» TO-DO LIST:
1. In which year did Laila Stien receive the Aschehoug Prize, according to the Laila Stien biography?
2. Rewrite everything in the Laila Stien biography from "Stien made her" down to "in Freestyle Motocross.", putting "Saami" wherever "Sami" appears.

» SOURCE PASSAGE:
** START **
Laila Stien (born 16 May 1946 in Hemnes, Helgeland) is a Norwegian novelist, poet, author of children's literature and translator from Hemnes. She grew up in Rana and later lived in Finnmark.

Stien made her literary debut in 1979 with the short stories collection Nyveien. Before her first book, she was represented with texts in the anthologies Nordfra (1975) and Nordnorge foreteller (1977). Her literary works are often embedded with elements from Northern Norway and Sami culture. She received the Norwegian Critics Prize for Best children's book in 1993, and the Aschehoug Prize in 2000.

Stien has translated books from Sami language into Norwegian and has edited anthologies on modern Sami literature.

Her son, Ailo Gaup, is world champion in Freestyle Motocross.

Selected works
Nyveien (short stories; 1979)
** END **
» RAW DATA:
** START **
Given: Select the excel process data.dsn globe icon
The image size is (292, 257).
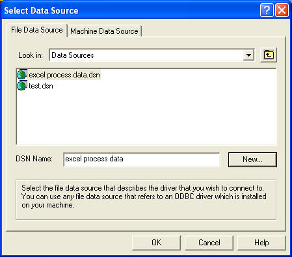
** END **
» ANSWERS PER TASK:
1. 2000

2.
Stien made her literary debut in 1979 with the short stories collection Nyveien. Before her first book, she was represented with texts in the anthologies Nordfra (1975) and Nordnorge foreteller (1977). Her literary works are often embedded with elements from Northern Norway and Saami culture. She received the Norwegian Critics Prize for Best children's book in 1993, and the Aschehoug Prize in 2000.

Stien has translated books from Saami language into Norwegian and has edited anthologies on modern Saami literature.

Her son, Ailo Gaup, is world champion in Freestyle Motocross.